# Check for and remove remote Monitoring Software



## dallascaley (May 29, 2017)

I work as a software developer at a small company and I was recently informed by my boss that our tech guy snuck into the dev office and did "something" to my computer while i was away. I know that the owner of the company has installed monitoring software on all of the PC computers in the office so i suspect that he did the same thing to mine (or tried to). How to i go about finding this software and removing it if it exists?

Note: i'm on a Macbook pro, Sierra 10.12.4 and i have access to the admin/root account.


----------



## Confounded Also (Aug 19, 2015)

If it's a company owned machine, they can install whatever they wish. You trying to remove it could cost yourself your job.


----------



## dallascaley (May 29, 2017)

I’m not asking about how this will affect my job. I’m a salaried employee with over a decade of experience and in my opinion I should not be judged by whether or not i want to look at a few cat pics on pinterest while i’m sitting at my desk but rather on the quality of my output. 

Frankly i find this practice very offensive and as i live in one of the best places on the planet to be software developer and my resume is impressive i’m sure i will have no problem finding another position at a more progressive company right across town if worse comes to worse. 

What i am asking though is whether or not they actually did anything. I need to know if i should be angry or not. does that make sense?


----------



## MartyF81 (Jan 23, 2013)

Wether you agree with it or not.... its between you and your boss. As my parents told me many times as a kid "My house, my rules".

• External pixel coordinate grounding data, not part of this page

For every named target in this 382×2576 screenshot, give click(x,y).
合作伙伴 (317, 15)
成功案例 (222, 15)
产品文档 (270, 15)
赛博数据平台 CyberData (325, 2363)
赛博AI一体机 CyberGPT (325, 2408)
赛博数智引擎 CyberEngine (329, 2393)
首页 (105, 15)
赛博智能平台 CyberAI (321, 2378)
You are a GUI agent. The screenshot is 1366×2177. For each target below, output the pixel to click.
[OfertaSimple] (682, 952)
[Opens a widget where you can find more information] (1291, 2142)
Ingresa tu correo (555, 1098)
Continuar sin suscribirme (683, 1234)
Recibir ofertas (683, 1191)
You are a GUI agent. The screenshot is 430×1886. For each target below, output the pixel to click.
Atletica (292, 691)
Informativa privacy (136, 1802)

Either way, this forum does not provide support for circumventing security, restrictions, etc...


----------



## justmacanswers (Jun 16, 2017)

You should simply ask your IT team if they installed something. If they are guarded in responding, then you will know. I worked in an IT team for over 10 years and we had to install certain software called JAMF for deployment and inventory reasons. We didn't have time to spy on people. I was always honest and up front. We never connected to a persons machine unless they gave us permission. We always wanted to maintain an environment of trust. If you go to another company they might be using the same software.  Just get your own laptop to avoid any headaches.


----------